TASK TO COMPLETE: Copy all of the entries below word for word, keeping every line the same.

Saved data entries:

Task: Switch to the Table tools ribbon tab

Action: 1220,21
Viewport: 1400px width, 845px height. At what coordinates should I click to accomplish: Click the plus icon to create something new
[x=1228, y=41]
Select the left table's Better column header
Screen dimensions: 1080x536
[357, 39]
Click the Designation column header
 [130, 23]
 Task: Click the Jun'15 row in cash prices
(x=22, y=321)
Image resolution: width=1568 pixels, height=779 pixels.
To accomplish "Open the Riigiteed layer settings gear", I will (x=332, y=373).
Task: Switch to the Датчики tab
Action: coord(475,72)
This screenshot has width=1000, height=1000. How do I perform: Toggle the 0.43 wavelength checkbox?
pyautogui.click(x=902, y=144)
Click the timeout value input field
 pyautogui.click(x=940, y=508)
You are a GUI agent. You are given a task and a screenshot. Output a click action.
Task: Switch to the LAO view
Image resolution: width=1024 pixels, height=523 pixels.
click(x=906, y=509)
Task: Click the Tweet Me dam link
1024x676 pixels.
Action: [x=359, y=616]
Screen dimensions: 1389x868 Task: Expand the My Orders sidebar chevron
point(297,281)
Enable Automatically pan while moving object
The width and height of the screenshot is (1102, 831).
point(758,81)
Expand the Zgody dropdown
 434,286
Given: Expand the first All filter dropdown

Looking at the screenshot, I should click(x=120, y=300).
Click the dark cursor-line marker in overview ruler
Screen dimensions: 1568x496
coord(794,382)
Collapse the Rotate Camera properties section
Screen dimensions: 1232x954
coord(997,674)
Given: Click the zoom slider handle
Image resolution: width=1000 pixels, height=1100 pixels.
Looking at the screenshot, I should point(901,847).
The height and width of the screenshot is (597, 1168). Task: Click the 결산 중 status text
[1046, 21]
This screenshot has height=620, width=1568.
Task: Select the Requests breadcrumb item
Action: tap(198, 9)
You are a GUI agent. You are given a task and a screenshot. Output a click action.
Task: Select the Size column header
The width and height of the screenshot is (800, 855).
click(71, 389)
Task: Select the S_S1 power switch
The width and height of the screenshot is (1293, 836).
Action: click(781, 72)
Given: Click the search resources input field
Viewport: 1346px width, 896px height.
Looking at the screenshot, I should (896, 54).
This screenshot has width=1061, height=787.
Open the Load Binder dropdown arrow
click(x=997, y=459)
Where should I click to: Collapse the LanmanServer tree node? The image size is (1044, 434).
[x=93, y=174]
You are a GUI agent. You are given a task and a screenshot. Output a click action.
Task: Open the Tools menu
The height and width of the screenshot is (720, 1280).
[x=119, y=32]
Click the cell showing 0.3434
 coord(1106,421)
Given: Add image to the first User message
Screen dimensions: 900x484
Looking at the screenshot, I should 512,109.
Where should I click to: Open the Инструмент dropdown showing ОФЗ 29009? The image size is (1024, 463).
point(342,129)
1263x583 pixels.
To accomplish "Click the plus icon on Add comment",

ANSWER:
Task: Switch to the Table tools ribbon tab

Action: 1220,21
Viewport: 1400px width, 845px height. At what coordinates should I click to accomplish: Click the plus icon to create something new
[x=1228, y=41]
Select the left table's Better column header
Screen dimensions: 1080x536
[357, 39]
Click the Designation column header
 [130, 23]
 Task: Click the Jun'15 row in cash prices
(x=22, y=321)
Image resolution: width=1568 pixels, height=779 pixels.
To accomplish "Open the Riigiteed layer settings gear", I will (x=332, y=373).
Task: Switch to the Датчики tab
Action: coord(475,72)
This screenshot has width=1000, height=1000. How do I perform: Toggle the 0.43 wavelength checkbox?
pyautogui.click(x=902, y=144)
Click the timeout value input field
 pyautogui.click(x=940, y=508)
You are a GUI agent. You are given a task and a screenshot. Output a click action.
Task: Switch to the LAO view
Image resolution: width=1024 pixels, height=523 pixels.
click(x=906, y=509)
Task: Click the Tweet Me dam link
1024x676 pixels.
Action: [x=359, y=616]
Screen dimensions: 1389x868 Task: Expand the My Orders sidebar chevron
point(297,281)
Enable Automatically pan while moving object
The width and height of the screenshot is (1102, 831).
point(758,81)
Expand the Zgody dropdown
 434,286
Given: Expand the first All filter dropdown

Looking at the screenshot, I should click(x=120, y=300).
Click the dark cursor-line marker in overview ruler
Screen dimensions: 1568x496
coord(794,382)
Collapse the Rotate Camera properties section
Screen dimensions: 1232x954
coord(997,674)
Given: Click the zoom slider handle
Image resolution: width=1000 pixels, height=1100 pixels.
Looking at the screenshot, I should point(901,847).
The height and width of the screenshot is (597, 1168). Task: Click the 결산 중 status text
[1046, 21]
This screenshot has height=620, width=1568.
Task: Select the Requests breadcrumb item
Action: tap(198, 9)
You are a GUI agent. You are given a task and a screenshot. Output a click action.
Task: Select the Size column header
The width and height of the screenshot is (800, 855).
click(71, 389)
Task: Select the S_S1 power switch
The width and height of the screenshot is (1293, 836).
Action: click(781, 72)
Given: Click the search resources input field
Viewport: 1346px width, 896px height.
Looking at the screenshot, I should (896, 54).
This screenshot has width=1061, height=787.
Open the Load Binder dropdown arrow
click(x=997, y=459)
Where should I click to: Collapse the LanmanServer tree node? The image size is (1044, 434).
[x=93, y=174]
You are a GUI agent. You are given a task and a screenshot. Output a click action.
Task: Open the Tools menu
The height and width of the screenshot is (720, 1280).
[x=119, y=32]
Click the cell showing 0.3434
 coord(1106,421)
Given: Add image to the first User message
Screen dimensions: 900x484
Looking at the screenshot, I should 512,109.
Where should I click to: Open the Инструмент dropdown showing ОФЗ 29009? The image size is (1024, 463).
point(342,129)
1263x583 pixels.
To accomplish "Click the plus icon on Add comment",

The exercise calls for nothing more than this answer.